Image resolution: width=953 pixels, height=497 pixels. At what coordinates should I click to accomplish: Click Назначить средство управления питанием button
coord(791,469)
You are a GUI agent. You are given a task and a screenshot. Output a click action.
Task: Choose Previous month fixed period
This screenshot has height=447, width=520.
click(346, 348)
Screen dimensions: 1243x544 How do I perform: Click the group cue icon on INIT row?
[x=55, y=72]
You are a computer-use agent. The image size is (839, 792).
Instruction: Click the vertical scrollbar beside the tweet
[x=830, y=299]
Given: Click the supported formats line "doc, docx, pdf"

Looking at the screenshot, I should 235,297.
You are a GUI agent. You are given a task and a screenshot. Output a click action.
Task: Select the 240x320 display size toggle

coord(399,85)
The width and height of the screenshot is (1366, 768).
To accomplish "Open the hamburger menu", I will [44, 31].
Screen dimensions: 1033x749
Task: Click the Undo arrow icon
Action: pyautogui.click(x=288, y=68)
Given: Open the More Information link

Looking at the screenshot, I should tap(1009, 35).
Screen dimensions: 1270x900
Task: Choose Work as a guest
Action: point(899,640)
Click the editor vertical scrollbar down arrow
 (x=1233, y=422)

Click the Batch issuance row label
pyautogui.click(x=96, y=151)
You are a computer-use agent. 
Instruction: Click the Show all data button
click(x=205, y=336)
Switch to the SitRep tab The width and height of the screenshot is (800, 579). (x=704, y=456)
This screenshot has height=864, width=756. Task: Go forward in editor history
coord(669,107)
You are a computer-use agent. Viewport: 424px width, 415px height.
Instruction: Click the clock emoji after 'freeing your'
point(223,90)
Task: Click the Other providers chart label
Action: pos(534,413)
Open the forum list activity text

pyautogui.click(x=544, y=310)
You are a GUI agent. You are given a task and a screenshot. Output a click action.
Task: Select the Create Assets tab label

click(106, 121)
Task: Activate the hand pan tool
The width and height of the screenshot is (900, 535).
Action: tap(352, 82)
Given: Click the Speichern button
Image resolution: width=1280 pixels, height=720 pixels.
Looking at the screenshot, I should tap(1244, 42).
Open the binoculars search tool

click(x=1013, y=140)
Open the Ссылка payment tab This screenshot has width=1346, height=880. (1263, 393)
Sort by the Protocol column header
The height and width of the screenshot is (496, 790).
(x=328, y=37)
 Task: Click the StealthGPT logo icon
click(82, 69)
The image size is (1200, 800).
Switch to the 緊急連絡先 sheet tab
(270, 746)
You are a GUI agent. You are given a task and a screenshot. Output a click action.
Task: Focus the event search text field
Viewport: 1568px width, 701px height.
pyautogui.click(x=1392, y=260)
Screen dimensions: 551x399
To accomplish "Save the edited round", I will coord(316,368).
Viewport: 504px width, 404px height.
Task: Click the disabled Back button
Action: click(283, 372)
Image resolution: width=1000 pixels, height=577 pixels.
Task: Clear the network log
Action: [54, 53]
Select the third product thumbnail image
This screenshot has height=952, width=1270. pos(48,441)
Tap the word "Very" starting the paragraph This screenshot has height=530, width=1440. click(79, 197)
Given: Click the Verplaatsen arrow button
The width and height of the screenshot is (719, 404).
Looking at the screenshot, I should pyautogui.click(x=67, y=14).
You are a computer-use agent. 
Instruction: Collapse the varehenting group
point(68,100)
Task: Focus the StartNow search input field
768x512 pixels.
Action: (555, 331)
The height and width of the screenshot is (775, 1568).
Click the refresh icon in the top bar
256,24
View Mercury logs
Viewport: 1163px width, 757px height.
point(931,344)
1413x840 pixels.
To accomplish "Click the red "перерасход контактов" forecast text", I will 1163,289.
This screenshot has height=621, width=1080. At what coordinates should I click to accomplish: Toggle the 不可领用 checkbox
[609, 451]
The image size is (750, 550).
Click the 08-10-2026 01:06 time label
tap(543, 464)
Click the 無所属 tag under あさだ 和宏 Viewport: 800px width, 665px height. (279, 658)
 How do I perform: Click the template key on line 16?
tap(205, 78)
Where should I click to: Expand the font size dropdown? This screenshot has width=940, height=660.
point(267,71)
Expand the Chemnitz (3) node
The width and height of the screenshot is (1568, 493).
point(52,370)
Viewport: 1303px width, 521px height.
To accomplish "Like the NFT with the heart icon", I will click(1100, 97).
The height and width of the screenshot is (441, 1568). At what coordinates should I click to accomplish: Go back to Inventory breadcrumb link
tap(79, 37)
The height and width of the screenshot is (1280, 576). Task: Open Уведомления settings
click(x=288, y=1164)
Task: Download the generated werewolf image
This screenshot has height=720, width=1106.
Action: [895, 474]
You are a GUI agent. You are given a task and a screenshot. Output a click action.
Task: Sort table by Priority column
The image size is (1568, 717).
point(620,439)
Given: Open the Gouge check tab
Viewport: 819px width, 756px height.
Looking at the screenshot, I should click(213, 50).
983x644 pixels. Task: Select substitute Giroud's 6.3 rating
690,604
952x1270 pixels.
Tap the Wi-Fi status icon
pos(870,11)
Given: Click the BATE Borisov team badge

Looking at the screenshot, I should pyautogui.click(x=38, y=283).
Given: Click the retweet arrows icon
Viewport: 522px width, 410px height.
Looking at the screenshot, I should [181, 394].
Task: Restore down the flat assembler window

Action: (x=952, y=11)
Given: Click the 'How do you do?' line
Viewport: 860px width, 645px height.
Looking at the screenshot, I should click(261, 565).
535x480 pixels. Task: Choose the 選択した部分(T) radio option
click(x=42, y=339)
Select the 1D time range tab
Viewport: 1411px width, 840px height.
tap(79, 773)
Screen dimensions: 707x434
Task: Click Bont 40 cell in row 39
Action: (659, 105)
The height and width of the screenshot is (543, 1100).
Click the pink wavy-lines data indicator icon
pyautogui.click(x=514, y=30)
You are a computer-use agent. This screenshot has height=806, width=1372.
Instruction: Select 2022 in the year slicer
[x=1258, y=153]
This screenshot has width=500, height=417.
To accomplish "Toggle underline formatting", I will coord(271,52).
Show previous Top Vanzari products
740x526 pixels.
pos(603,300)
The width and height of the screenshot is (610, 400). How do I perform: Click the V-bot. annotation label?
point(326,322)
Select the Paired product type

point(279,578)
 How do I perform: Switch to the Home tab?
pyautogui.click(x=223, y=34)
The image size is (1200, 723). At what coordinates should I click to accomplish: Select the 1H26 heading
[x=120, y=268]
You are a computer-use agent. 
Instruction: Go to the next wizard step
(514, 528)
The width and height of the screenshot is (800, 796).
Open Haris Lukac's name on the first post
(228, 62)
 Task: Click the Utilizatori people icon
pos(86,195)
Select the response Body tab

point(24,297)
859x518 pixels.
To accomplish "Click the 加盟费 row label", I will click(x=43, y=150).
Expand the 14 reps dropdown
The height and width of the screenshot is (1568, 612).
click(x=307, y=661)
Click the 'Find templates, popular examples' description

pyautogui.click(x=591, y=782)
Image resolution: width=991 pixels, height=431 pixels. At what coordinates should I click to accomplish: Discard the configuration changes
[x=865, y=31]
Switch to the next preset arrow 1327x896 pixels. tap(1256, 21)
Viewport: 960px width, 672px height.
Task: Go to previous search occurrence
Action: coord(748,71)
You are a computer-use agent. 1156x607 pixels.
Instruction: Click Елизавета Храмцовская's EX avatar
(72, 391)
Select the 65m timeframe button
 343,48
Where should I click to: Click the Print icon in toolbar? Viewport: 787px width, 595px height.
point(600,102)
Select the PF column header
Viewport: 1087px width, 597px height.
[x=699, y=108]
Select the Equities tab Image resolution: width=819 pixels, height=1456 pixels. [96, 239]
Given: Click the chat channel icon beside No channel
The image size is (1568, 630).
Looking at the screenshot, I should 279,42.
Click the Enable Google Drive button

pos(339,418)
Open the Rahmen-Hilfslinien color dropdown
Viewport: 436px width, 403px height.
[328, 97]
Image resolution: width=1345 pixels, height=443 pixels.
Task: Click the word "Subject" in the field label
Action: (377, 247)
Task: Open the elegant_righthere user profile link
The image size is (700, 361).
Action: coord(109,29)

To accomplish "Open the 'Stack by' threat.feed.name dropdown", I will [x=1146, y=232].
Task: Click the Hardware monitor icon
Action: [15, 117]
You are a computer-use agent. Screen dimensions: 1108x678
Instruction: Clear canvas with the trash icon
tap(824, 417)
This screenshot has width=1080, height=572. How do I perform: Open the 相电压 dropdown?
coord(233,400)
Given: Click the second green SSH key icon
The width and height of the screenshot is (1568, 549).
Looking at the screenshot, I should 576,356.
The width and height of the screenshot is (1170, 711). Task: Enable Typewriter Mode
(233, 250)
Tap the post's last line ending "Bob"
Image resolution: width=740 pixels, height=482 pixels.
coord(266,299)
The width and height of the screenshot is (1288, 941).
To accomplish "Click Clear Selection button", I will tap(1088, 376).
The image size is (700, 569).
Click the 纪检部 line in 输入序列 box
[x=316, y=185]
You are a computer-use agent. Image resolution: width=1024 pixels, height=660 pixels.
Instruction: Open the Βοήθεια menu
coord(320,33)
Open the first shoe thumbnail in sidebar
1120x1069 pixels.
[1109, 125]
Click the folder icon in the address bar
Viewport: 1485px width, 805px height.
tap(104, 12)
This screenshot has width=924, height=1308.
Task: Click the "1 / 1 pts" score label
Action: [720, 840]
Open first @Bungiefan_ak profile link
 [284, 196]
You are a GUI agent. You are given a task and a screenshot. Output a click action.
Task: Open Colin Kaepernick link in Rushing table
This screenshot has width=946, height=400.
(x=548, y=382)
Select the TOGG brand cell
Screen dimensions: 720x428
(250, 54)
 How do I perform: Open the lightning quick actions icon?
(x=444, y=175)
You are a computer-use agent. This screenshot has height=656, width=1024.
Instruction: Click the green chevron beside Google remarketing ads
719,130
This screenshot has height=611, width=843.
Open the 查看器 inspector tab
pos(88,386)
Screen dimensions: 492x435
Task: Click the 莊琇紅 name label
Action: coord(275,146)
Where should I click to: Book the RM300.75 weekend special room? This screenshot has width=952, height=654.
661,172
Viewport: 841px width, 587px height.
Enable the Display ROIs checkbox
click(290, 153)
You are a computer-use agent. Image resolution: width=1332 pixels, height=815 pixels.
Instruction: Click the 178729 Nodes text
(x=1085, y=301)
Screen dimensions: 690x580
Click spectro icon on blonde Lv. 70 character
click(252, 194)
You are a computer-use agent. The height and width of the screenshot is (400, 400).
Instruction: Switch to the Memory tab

──────────────────────────────

Working through the data above, find every line holding "table" and copy it.

▸ Answer section
Task: Sort table by Priority column
Task: Open Colin Kaepernick link in Rushing table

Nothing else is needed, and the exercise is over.